▶ Task brief
Carry over every entry exactly as it appears in the records.

[Collection entries]
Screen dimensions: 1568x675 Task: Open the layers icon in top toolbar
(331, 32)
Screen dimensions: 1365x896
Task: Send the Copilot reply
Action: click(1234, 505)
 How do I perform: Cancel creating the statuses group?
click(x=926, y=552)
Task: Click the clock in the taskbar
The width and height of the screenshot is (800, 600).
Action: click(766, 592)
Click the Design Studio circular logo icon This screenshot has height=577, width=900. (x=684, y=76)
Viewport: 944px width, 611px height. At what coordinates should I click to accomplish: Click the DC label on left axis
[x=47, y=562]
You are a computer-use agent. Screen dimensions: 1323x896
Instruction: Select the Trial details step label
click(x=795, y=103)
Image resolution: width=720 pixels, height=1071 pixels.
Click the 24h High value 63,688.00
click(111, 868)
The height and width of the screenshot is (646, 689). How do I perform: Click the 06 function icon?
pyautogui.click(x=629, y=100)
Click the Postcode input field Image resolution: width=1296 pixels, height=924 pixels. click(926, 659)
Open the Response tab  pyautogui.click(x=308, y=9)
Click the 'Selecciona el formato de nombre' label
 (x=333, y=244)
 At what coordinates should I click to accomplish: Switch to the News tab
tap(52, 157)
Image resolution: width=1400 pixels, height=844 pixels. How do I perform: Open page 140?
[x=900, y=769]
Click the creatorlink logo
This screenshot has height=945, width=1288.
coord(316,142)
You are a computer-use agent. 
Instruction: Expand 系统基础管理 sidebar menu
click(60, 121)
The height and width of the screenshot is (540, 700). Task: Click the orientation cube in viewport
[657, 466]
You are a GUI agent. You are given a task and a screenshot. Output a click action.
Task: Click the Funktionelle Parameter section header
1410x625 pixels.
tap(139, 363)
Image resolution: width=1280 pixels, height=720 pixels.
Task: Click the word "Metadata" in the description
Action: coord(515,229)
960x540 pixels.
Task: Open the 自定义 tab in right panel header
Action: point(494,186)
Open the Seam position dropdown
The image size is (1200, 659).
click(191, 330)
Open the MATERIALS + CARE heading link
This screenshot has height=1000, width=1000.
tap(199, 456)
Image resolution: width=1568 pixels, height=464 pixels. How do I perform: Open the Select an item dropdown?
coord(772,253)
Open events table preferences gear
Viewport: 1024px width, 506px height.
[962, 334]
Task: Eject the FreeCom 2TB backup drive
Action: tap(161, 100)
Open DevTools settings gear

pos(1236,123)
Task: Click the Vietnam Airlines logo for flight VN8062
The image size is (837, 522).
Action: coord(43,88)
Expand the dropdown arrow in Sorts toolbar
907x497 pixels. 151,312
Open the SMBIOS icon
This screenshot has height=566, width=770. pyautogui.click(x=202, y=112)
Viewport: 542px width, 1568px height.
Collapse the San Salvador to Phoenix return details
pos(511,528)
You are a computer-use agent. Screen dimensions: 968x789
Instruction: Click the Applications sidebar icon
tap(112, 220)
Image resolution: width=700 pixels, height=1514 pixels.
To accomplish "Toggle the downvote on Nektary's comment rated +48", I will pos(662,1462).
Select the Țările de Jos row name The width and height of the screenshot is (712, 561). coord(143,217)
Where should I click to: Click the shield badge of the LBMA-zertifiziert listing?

▶ Task output
Screen dimensions: 1568x675 Task: Open the layers icon in top toolbar
(331, 32)
Screen dimensions: 1365x896
Task: Send the Copilot reply
Action: click(1234, 505)
 How do I perform: Cancel creating the statuses group?
click(x=926, y=552)
Task: Click the clock in the taskbar
The width and height of the screenshot is (800, 600).
Action: click(766, 592)
Click the Design Studio circular logo icon This screenshot has height=577, width=900. (x=684, y=76)
Viewport: 944px width, 611px height. At what coordinates should I click to accomplish: Click the DC label on left axis
[x=47, y=562]
You are a computer-use agent. Screen dimensions: 1323x896
Instruction: Select the Trial details step label
click(x=795, y=103)
Image resolution: width=720 pixels, height=1071 pixels.
Click the 24h High value 63,688.00
click(111, 868)
The height and width of the screenshot is (646, 689). How do I perform: Click the 06 function icon?
pyautogui.click(x=629, y=100)
Click the Postcode input field Image resolution: width=1296 pixels, height=924 pixels. click(926, 659)
Open the Response tab  pyautogui.click(x=308, y=9)
Click the 'Selecciona el formato de nombre' label
 (x=333, y=244)
 At what coordinates should I click to accomplish: Switch to the News tab
tap(52, 157)
Image resolution: width=1400 pixels, height=844 pixels. How do I perform: Open page 140?
[x=900, y=769]
Click the creatorlink logo
This screenshot has height=945, width=1288.
coord(316,142)
You are a computer-use agent. 
Instruction: Expand 系统基础管理 sidebar menu
click(60, 121)
The height and width of the screenshot is (540, 700). Task: Click the orientation cube in viewport
[657, 466]
You are a GUI agent. You are given a task and a screenshot. Output a click action.
Task: Click the Funktionelle Parameter section header
1410x625 pixels.
tap(139, 363)
Image resolution: width=1280 pixels, height=720 pixels.
Task: Click the word "Metadata" in the description
Action: coord(515,229)
960x540 pixels.
Task: Open the 自定义 tab in right panel header
Action: point(494,186)
Open the Seam position dropdown
The image size is (1200, 659).
click(191, 330)
Open the MATERIALS + CARE heading link
This screenshot has height=1000, width=1000.
tap(199, 456)
Image resolution: width=1568 pixels, height=464 pixels. How do I perform: Open the Select an item dropdown?
coord(772,253)
Open events table preferences gear
Viewport: 1024px width, 506px height.
[962, 334]
Task: Eject the FreeCom 2TB backup drive
Action: tap(161, 100)
Open DevTools settings gear

pos(1236,123)
Task: Click the Vietnam Airlines logo for flight VN8062
The image size is (837, 522).
Action: coord(43,88)
Expand the dropdown arrow in Sorts toolbar
907x497 pixels. 151,312
Open the SMBIOS icon
This screenshot has height=566, width=770. pyautogui.click(x=202, y=112)
Viewport: 542px width, 1568px height.
Collapse the San Salvador to Phoenix return details
pos(511,528)
You are a computer-use agent. Screen dimensions: 968x789
Instruction: Click the Applications sidebar icon
tap(112, 220)
Image resolution: width=700 pixels, height=1514 pixels.
To accomplish "Toggle the downvote on Nektary's comment rated +48", I will pos(662,1462).
Select the Țările de Jos row name The width and height of the screenshot is (712, 561). coord(143,217)
Where should I click to: Click the shield badge of the LBMA-zertifiziert listing?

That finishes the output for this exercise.